Written instruction 1 >>
Answer these questions from the passage on upgrading Fusion:
(a) Which Python version do the datasource upgrade programs require?
(b) What arguments should the upgrade program be run with?
(c) What does the application do when a datasource has no valid implementation?
Written instruction 2 >> How would you render this sentence from the passage on upgrading Fusion in Spanish: "If a datasource wouldn’t have a valid implementation, the application will print a log message on console and continue with the next datasource."

#### Passage given ####

This command will fail if the "lucid" znode in this Fusion installation contains configuration definitions which are in conflict with the exported data.

Example of importing exported data from previous step into FUSION_NEW ZooKeeper running on test server 'test.acme.com':

> $FUSION_HOME/scripts/zkImportExport.sh -zkhost test.acme.com:9983 -cmd import -filename znode_lucid_dump.json

Note that the above command will fail if there is conflict between existing znode structures or contents between the ZooKeeper service and the dump file.

Rewrite datasource configurations for Fusion 2.4

Once all Fusion configurations have been uploaded to the FUSION-NEW ZooKeeper service and while that service is running, you can run the Python programs upgrade-ds-2.1-to-2.4.py or upgrade-ds-1.2-to-2.4.py to update these configurations.

Note

These programs require:

  • The environment variable "FUSION_HOME" must be set to the FUSION-NEW directory.

  • The environment variable "FUSION_OLD_HOME" must be set to the FUSION-CURRENT directory.

  • Python version 2.7, preferably version 2.7.10.

  • Package: kazoo - a ZooKeeper client

The Python virtualenv tool can be used to install the correct Python version and required package.

Set environment variable "FUSION_HOME" to the full path of the FUSION-NEW directory, e.g.:

> export FUSION_HOME=/Users/demo/test_upgrade/fusion_2_4_1

Run this program with arguments: "--datasources all"

If your current Fusion version is 1.2, run:

> python upgrade-ds-1.2-to-2.4.py --datasources all

If your current Fusion is version 2, run:

> python upgrade-ds-2.1-to-2.4.py --datasources all

If a datasource wouldn’t have a valid implementation, the application will print a log message on console and continue with the next datasource.

Rewrite stored password information used by Fusion datasources and pipelines

Once you have migrated all Fusion configurations to the FUSION_NEW ZooKeeper service, you must update the migrated datasource configurations by running the script download_upload_ds_pipelines.py against the FUSION_NEW zookeeper in order to rewrite any stored datasource passwords that are specified as part of the configuration for a datasource or pipeline.

#### Given records ####

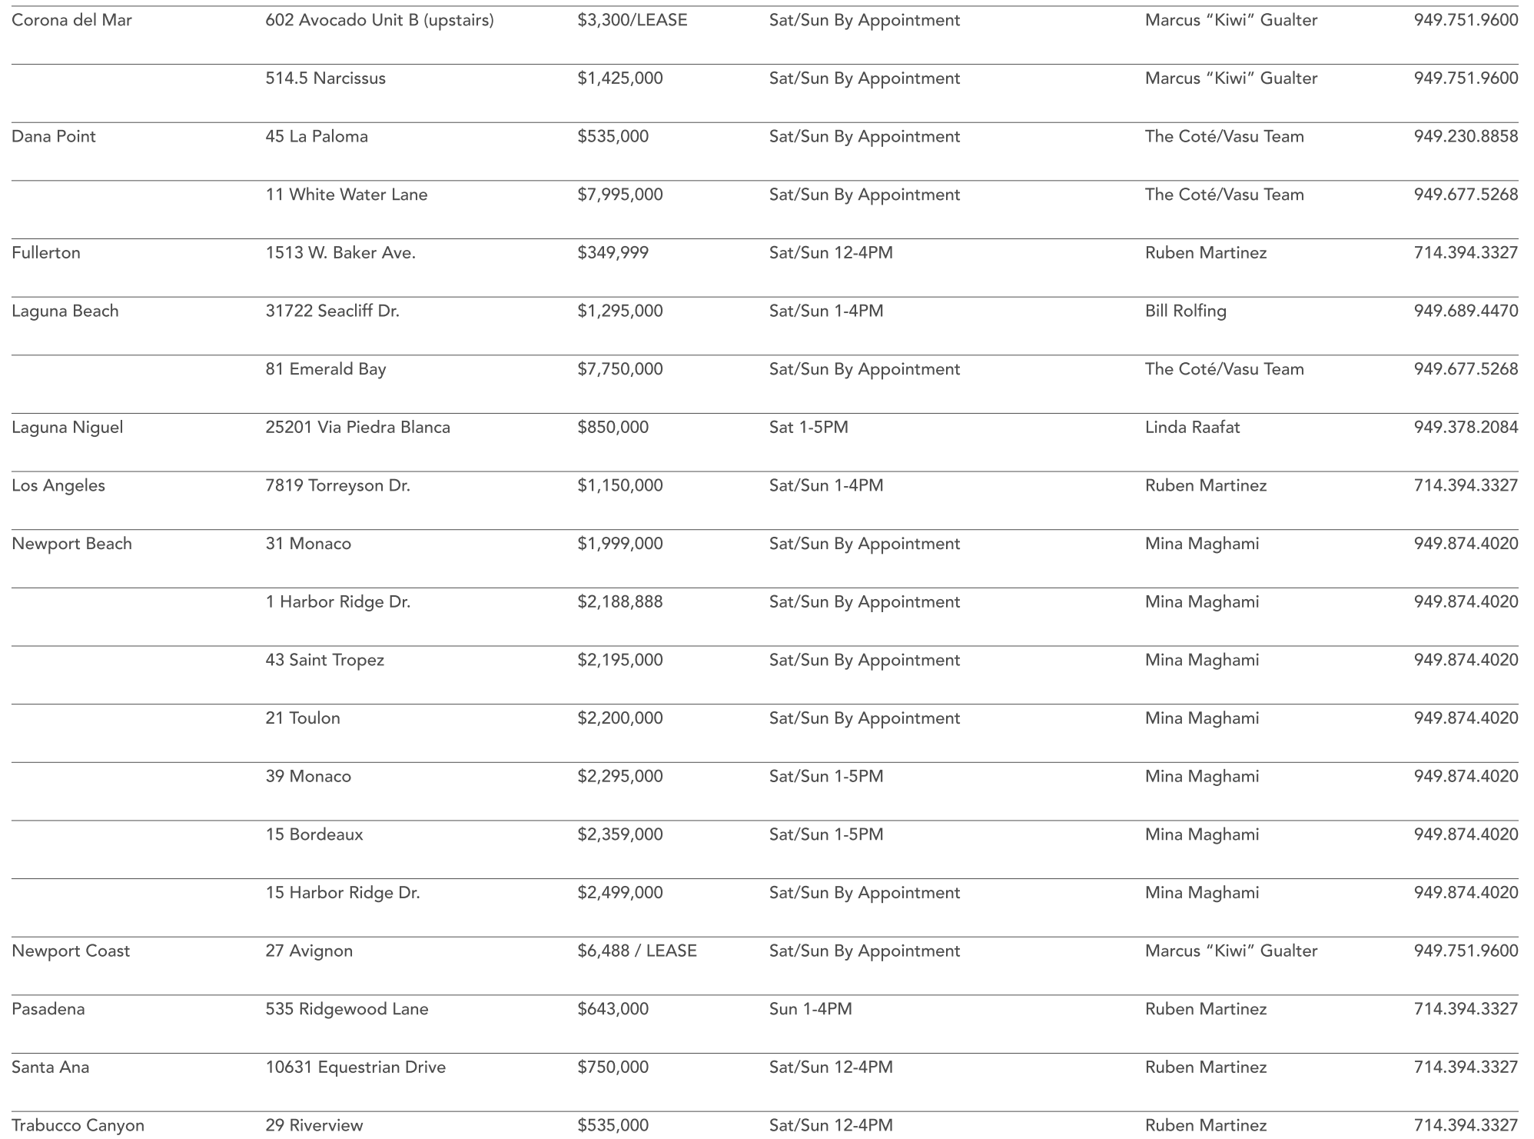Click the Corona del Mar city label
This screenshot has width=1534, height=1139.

####
#### Given records ####

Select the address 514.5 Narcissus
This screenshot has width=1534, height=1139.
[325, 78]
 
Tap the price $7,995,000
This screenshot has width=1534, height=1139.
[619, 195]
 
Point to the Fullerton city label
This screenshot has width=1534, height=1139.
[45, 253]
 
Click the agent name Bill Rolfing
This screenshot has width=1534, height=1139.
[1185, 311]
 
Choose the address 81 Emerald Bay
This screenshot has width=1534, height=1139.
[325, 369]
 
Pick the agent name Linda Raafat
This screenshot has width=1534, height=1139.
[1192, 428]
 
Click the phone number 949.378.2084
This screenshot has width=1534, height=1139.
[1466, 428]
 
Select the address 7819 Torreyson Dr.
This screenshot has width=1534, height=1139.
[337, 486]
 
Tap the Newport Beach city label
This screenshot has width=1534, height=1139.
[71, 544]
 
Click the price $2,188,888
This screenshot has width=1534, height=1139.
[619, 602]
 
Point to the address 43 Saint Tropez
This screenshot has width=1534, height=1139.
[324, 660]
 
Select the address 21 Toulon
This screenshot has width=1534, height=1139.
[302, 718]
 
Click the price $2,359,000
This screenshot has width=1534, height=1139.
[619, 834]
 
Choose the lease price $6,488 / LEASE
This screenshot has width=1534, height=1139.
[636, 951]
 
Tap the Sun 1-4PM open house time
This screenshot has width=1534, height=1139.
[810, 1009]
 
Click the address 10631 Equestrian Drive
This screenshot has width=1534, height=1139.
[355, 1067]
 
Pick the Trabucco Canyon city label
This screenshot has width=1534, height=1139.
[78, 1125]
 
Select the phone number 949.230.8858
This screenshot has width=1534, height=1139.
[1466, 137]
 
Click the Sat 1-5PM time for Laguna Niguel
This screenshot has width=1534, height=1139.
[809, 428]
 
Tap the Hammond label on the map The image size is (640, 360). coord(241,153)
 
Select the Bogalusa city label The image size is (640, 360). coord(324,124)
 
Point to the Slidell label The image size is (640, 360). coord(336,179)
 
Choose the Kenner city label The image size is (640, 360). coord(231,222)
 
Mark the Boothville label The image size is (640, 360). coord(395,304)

####

Exercise output 1 >>
(a) Python version 2.7, preferably version 2.7.10.
(b) "--datasources all"
(c) It prints a log message on the console and continues with the next datasource.

Exercise output 2 >> Si una fuente de datos no tuviera una implementación válida, la aplicación imprimirá un mensaje de registro en la consola y continuará con la siguiente fuente de datos.